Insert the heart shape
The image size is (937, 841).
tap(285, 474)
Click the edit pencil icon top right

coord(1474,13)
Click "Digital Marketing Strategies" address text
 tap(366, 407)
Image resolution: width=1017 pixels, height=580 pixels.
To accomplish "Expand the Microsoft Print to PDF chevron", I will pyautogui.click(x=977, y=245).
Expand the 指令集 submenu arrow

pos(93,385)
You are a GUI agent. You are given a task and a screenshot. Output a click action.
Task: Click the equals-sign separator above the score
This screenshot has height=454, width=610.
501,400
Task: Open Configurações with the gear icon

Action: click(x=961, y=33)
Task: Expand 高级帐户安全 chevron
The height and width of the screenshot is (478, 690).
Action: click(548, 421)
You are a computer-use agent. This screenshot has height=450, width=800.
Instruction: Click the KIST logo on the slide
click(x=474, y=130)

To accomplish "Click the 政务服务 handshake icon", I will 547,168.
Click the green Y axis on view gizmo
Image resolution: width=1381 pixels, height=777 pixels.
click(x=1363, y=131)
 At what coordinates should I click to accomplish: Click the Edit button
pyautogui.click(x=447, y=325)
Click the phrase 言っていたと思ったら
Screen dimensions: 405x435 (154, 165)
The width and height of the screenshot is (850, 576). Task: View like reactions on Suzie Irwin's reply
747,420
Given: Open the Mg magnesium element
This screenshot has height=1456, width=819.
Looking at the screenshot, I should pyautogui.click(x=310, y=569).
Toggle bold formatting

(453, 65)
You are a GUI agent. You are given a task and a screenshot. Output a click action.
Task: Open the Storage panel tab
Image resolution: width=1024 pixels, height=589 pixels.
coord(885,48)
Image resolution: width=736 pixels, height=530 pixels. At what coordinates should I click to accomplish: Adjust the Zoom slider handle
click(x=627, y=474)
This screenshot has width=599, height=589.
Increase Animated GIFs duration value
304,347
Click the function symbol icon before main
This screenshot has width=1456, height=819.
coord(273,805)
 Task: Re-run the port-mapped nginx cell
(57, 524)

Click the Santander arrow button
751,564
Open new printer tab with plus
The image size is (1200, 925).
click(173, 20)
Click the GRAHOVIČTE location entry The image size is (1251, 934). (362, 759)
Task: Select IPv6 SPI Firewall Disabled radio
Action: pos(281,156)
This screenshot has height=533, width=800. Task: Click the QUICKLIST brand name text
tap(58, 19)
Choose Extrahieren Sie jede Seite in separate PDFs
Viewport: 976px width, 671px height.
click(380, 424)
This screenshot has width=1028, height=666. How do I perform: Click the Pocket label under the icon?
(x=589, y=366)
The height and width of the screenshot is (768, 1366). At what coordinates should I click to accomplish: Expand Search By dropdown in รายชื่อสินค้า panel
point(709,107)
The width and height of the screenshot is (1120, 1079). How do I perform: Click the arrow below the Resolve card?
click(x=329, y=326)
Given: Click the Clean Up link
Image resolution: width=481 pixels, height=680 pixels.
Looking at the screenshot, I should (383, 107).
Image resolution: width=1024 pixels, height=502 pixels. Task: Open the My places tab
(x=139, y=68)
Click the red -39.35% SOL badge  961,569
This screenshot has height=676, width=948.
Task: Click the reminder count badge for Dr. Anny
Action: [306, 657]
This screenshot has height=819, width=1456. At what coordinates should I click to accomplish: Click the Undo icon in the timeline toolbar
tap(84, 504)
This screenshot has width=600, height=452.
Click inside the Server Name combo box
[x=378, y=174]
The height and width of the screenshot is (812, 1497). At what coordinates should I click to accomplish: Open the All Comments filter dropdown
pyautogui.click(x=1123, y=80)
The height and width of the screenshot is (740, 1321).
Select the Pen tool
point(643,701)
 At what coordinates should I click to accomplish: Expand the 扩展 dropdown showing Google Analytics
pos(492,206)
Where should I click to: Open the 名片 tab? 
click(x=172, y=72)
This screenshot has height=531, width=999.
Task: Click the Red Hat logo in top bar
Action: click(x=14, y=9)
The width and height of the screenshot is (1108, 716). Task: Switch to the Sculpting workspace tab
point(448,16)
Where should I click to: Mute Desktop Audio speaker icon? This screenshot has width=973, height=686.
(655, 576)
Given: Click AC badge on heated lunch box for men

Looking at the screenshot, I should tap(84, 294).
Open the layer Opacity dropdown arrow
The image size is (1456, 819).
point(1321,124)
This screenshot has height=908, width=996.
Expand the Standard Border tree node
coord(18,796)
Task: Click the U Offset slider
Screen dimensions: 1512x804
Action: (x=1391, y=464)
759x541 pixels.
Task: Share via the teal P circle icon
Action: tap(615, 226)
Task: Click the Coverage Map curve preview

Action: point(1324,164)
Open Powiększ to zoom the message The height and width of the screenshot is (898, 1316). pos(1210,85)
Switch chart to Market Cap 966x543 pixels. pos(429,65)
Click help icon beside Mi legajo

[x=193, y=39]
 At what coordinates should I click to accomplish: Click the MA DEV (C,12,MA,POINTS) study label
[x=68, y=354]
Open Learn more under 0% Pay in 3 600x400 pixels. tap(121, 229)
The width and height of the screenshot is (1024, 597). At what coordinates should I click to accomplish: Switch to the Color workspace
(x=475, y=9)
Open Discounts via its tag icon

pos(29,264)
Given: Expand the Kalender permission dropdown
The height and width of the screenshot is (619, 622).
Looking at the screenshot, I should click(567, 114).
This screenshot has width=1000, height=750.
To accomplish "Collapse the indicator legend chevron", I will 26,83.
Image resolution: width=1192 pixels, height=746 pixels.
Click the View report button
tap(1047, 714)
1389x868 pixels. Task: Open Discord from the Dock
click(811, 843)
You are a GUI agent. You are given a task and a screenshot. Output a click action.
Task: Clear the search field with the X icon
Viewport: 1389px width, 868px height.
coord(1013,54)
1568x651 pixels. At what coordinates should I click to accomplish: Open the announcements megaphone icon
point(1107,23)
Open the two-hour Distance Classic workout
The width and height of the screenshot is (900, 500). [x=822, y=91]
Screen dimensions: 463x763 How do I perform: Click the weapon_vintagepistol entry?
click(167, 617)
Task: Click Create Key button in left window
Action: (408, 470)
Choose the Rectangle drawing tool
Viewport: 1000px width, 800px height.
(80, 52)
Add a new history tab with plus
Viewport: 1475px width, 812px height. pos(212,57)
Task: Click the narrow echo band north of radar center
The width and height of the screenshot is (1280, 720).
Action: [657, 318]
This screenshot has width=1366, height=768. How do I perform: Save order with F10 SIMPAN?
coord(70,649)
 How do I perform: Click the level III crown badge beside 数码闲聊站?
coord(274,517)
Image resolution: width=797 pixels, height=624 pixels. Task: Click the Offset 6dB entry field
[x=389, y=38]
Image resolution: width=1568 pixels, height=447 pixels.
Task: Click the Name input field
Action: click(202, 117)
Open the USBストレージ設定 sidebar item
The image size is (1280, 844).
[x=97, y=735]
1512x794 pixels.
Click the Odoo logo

◆ YOUR GOAL: Rewrite the entries above in full, requests included, from the line containing "This screenshot has height=819, width=1456." through the line containing "[x=378, y=174]", both of those lines included. Multiply each click coordinate in the answers by 2.05 and round to the nearest whole number, with halves rounded up.

◆ FINISHED TASK:
This screenshot has height=819, width=1456. At what coordinates should I click to accomplish: Click the Undo icon in the timeline toolbar
tap(172, 1033)
This screenshot has width=600, height=452.
Click inside the Server Name combo box
[x=775, y=357]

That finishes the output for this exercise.